Non mi pare che quel "quindi"(giuridico) abbia un forte legame logico con l'interessante excursus storico-filosofico che lo precede (libertà, ontologia dell'io, volontà di potenza, etc.), oppure non l'ho capito... se intendi che l'economia permessa dalle leggi del nostro sistema si basa sullo sfruttamento-impiego di risorse (umane e non), mi risulta difficile pensare ad una forma di economia (statale e non) che funzioni diversamente...

Citazione di: paul11 il 29 Marzo 2018, 09:54:12 AM
Quindi la Sovranità del popolo che costruisce una polis, una cives, uno Stato non può superare la volontà di un ente di diritto privato quale una multinazionale o comunque una società di capitali.

questo è chiaro?
Mi sembra di capire, ma forse sbaglio, che auspichi un'economia fortemente statalizzata, un "protezionismo interventista" che tenga le multinazionali fuori e le nostre aziende dentro i nostri confini... sarebbe davvero un passo avanti per la tutela dei deboli o per i lavoratori in generale? Si può davvero percorrere questa strada, oggi?
#1875
Citazione di: paul11 il 27 Marzo 2018, 18:26:10 PM
Questo PRIVILEGIO sussiste ancora.
Credo di aver capito il tuo discorso, ma la questione che ponevo è quella della "salvaguardia statale dei privilegiati" (da te evocata): intestare un panfilo alla nonna che vive in baita, più che una tutela garantita dallo stato (che ne penserebbe un controllo del fisco?) è un escamotage da "fatta la legge, trovato l'inganno", un espediente imputabile al singolo, non certo l'applicazione di un servizio di sostegno statale alla ricchezza...
Quando parlavo di "bilanciamento" da parte del welfare intendevo, ad esempio, che in caso di fallimento, il lavoratore può sperare sul contributo di disoccupazione e altre agevolazioni, l'imprenditore può invece sperare che non gli pignorino la nonna  ;D

Con ciò non voglio fare l'apologia dell'imprenditore, tuttavia da quanto leggo sembra che il suo privilegio sia più una questione di astuzia gestionale (ai limiti dell'illegalità) e di eventuali favoritismi amicali (anche questi non certo auspicati dalla legislazione), piuttosto che di statale supporto ai ricchi a discapito dei poveri.
Come accennavo, distinguerei infatti i privilegi statali (quali?) concessi ai ricchi, dalle furbate, dall'evasione e dalle mafie; tutti elementi che possono fare certo parte del sistema, sebbene, almeno legislativamente, siano avversate dallo stato (il che non consentirebbe di parlare di "privilegi statali", almeno fino a prova contraria...).

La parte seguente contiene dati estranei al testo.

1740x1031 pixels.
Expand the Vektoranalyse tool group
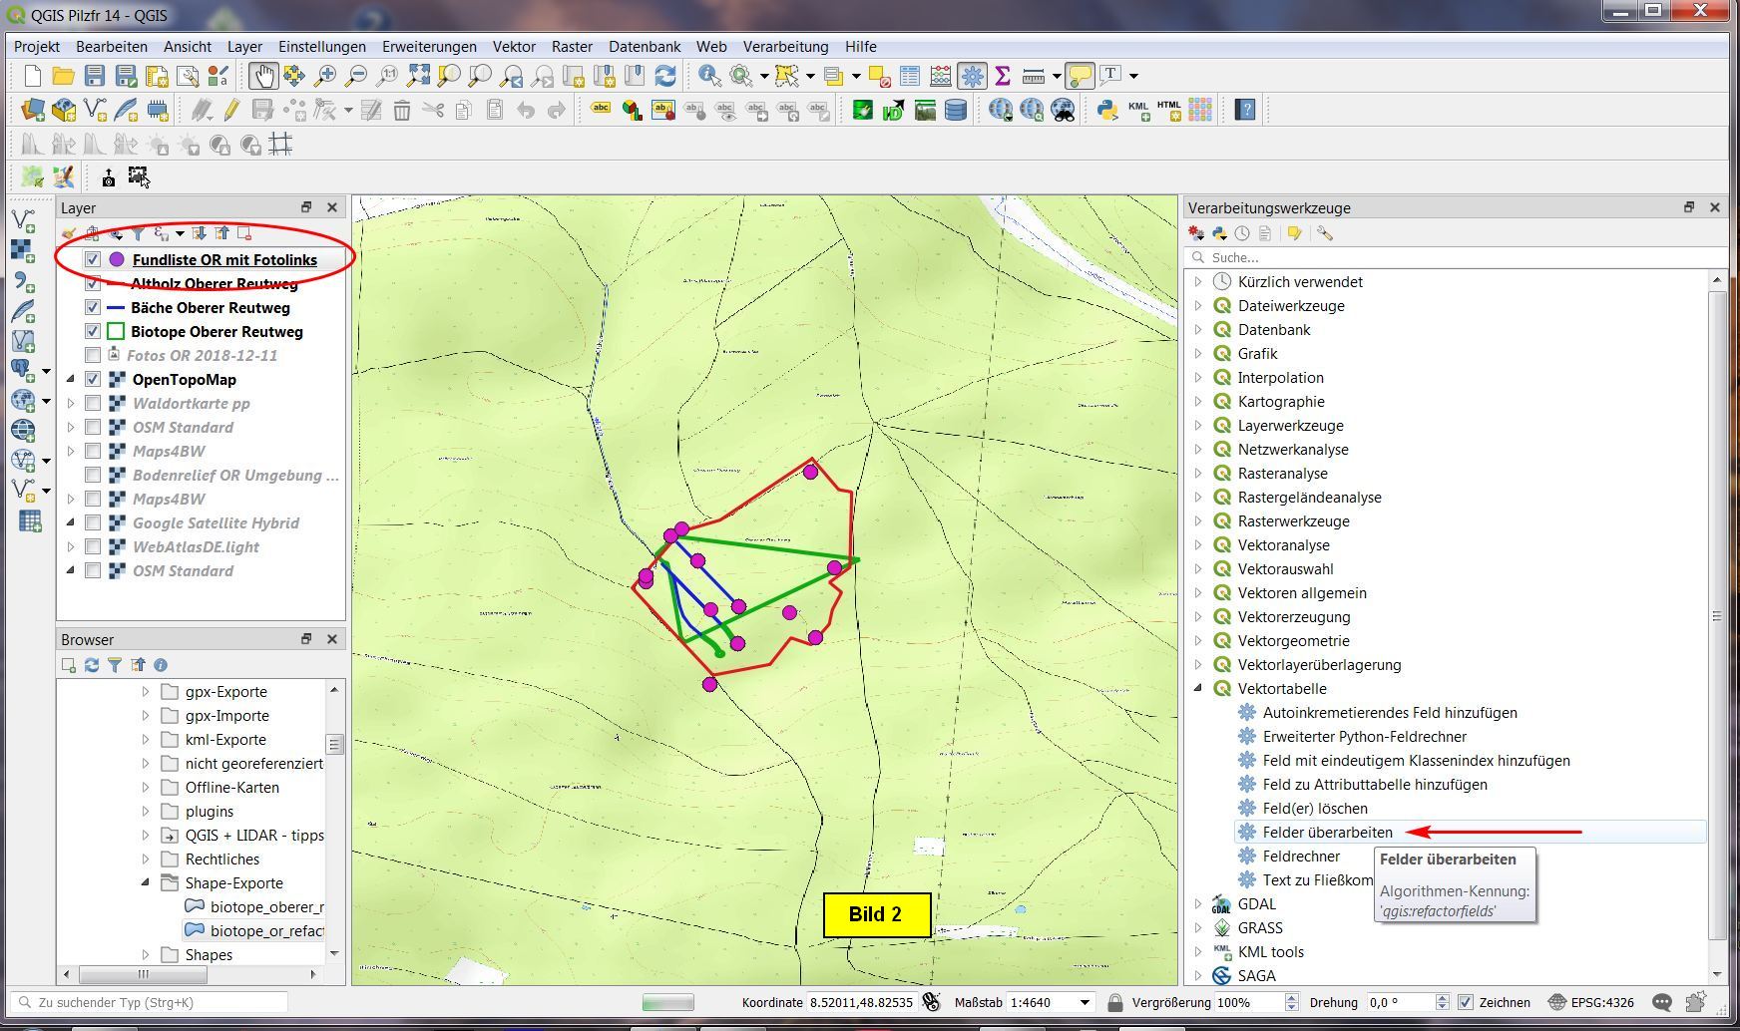[x=1198, y=545]
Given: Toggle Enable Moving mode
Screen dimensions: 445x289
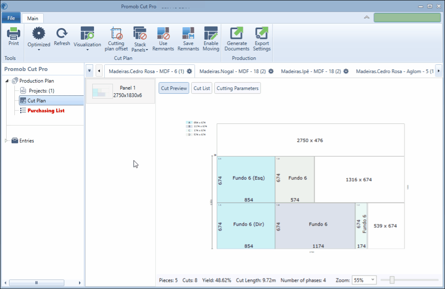Looking at the screenshot, I should pyautogui.click(x=211, y=39).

Citazione di: paul11 il 27 Marzo 2018, 18:26:10 PM
L'uomo nasce animale e ha delle facoltà intuitive e intellettive, delle predisposizioni.Ma non nasce "imparato", deve fare esperienza e conoscere per essere e fare  cultura.
Da quì l'ambiguità umana. la cultura è un abito che può assecondare qualunque istinto animale umano.
Si può creare una cultura di comodo a propria misura e autogiustificazione.
E questo grazie al dispositivo culturale.
Secondo me, si può creare un'ideologia, non una cultura; il dispositivo che (auto)giustifica un determinato approccio alla politica o all'economia, non è culturale, semmai ideologico.
La cultura richiede un'identità interdisciplinare, un forte consolidamento storico e una accettazione popolare, che l'ideologia non può conoscere, essendo essa per sua natura settoriale, generazionale e inevitabilmente in contrasto con le altre ideologie con cui coabita nel medesimo territorio.
Fatta questa sostituzione linguistica (cultura/ideologia), concordo con il resto del discorso.